Turbot. One of my very favourite fish, so meaty and delicious. This version is bread crumbed on one side very lightly for texture, and served up with a green blended, hot butter and fish stock reduction.
You can make your own tasty fish stock very easily with a few bones and the usual suspects, or you could easily use a shop bought version, or leave out the stock and just reduce some white wine and shallot as per the recipe below assuming that you want to keep things super simple, it will not be quite as good as if you have a stock and reduce it, but it will still be very good and since no one will be making a direct comparison you should get away with it. ‘Mum’s’ the word, as it were. If you are using a good fish stock add it with the wine and shallots as per the recipe below and proceed as stated.
This recipe utilises a thing I tend to have a bit of kicking about, it keeps very well in the freezer and takes only a minute a few ingredients to knock up a batch that will stand you in good stead for all sorts of things. This is garlic butter, but not as you know it. I use a lot more parsley than most people and I blend the parsley and garlic in olive oil to make a bright green paste, which I then mix with softened butter to make a hybrid garlic and parsley oil butter – this is known as green butter in my house, and you can polish it up a bit if you like with the addition of chopped thyme and very finely grated lemon zest along with the usual salt and P.
To make a batch of this butter AKA “secret ingredient number 3”
125g softened butter – beaten a little.
50g best olive oil
50g parsley, washed and roughly chopped
1 clove of garlic, peeled and roughly chopped
(Thyme, Anchovy, Lemon zest all options)
Salt and P.
In a small liquidizer, blend the parsley and garlic with the oil to make a bright green parsley paste, with a hint of garlic. Beat this into the butter and allow to set up a bit in the fridge, before rolling into a sausage shape in a bit of greaseproof and storing in the fridge or freezer for later use. I tend to knock up this kind of thing when I have the parsley left kicking about after using the rest of the bunch for something else.
For two people
400g / 600g finest Turbot fillet, cut in half to make two equal portions
A little flour
Good old Salt and P
1 fresh bay leaf
A little egg wash (Beaten egg and water)
Season the fish, and lightly dust the top with flour. Dip just the top in a little egg wash and sprinkle over plenty of panko crumbs and pat them on to make sure they stick, you should now have half bread crumbed fish. Place to one side whilst you get the sauce going.

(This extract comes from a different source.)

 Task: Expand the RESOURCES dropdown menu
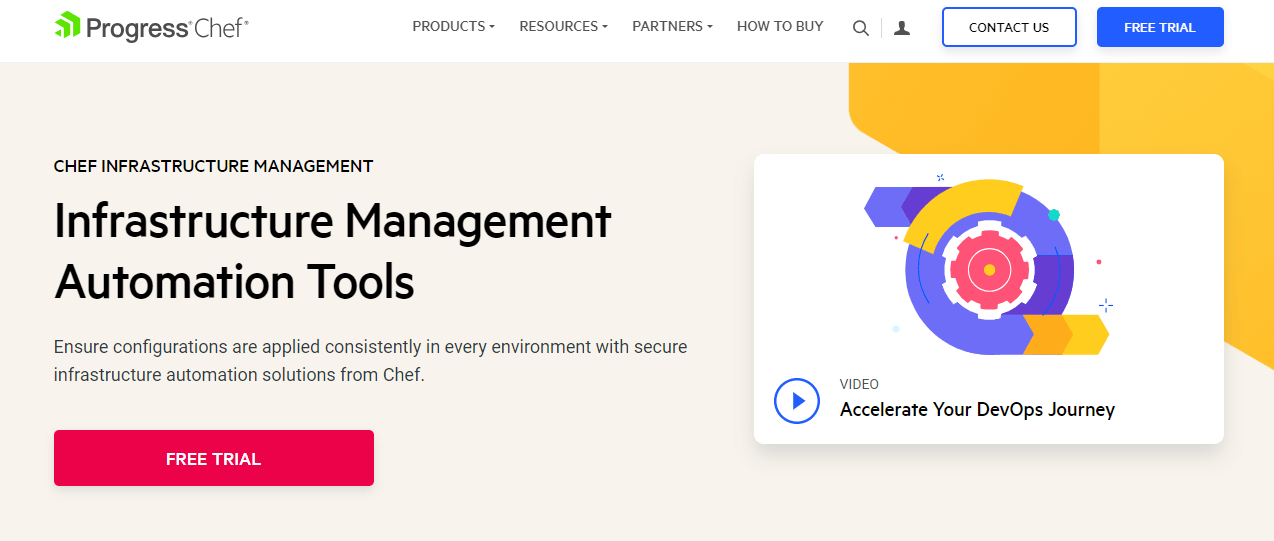point(563,27)
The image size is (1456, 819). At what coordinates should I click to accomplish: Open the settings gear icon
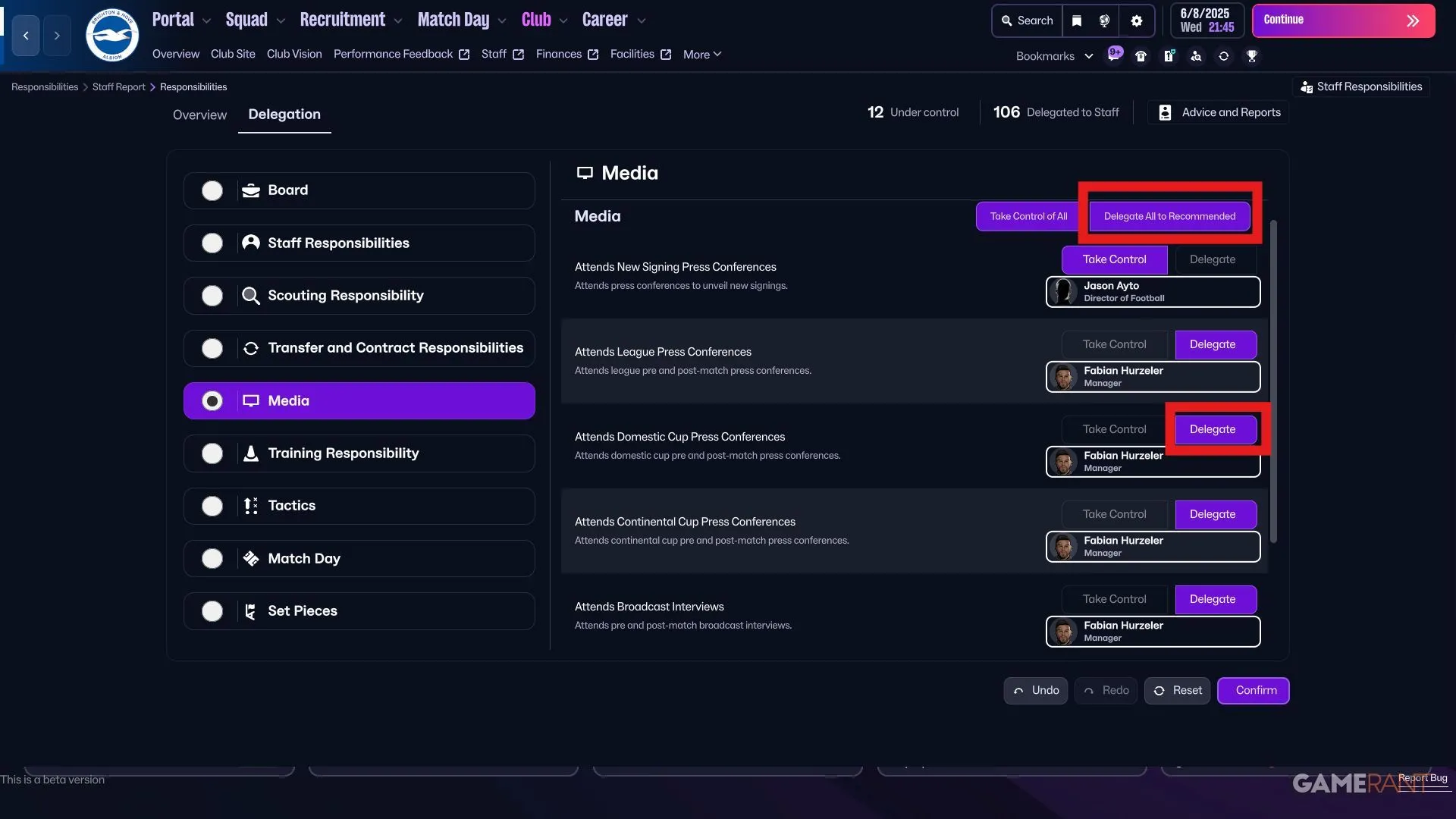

¼ pint good fish stock (Optional as above…)
1 glass dry white wine
½ a shallot or a little piece of onion, very finely chopped
A small sprig of thyme, just the leaves
In a small saucepan, put wine, thyme chopped shallot (and fish stock if using) all together on the stove and bring to a vigorous simmer. Keep on simmering this until you have roughly only a tablespoon or two left, remove from the heat, but keep warm and handy by the stove.
In a large frying pan you know you can trust, heat a goodly knob of butter to a gently frying temperature and place the fish fillets in the pan to cook, crumb side down, continue cooking on eth crumb side until the crumb has gone golden brown and, then throw the bay leaf in the pan as well and turn the fish over, cook for another minute on the naked side and add a little more butter if needs be. After 1 minute, turn off the heat but leave the fish to finish in the pan for another minute or two, make sure the fish is cooked by checking to make sure it feels firm and set – do not over do it, overdone fish is a shame.
Add 50 grams of sliced green butter and a dash of lemon juice to the small pan of shallot and wine reduction. Over a low heat, allow the butter to melt in, stirring all the time and never allowing it to boil or get too cold, add any juices that emerge from eth fish and check the seasoning. Place a spoonful or two of the green buttery sauce onto two warmed plates, pop a piece of fish on each plate and add a wedge of lemon if you like.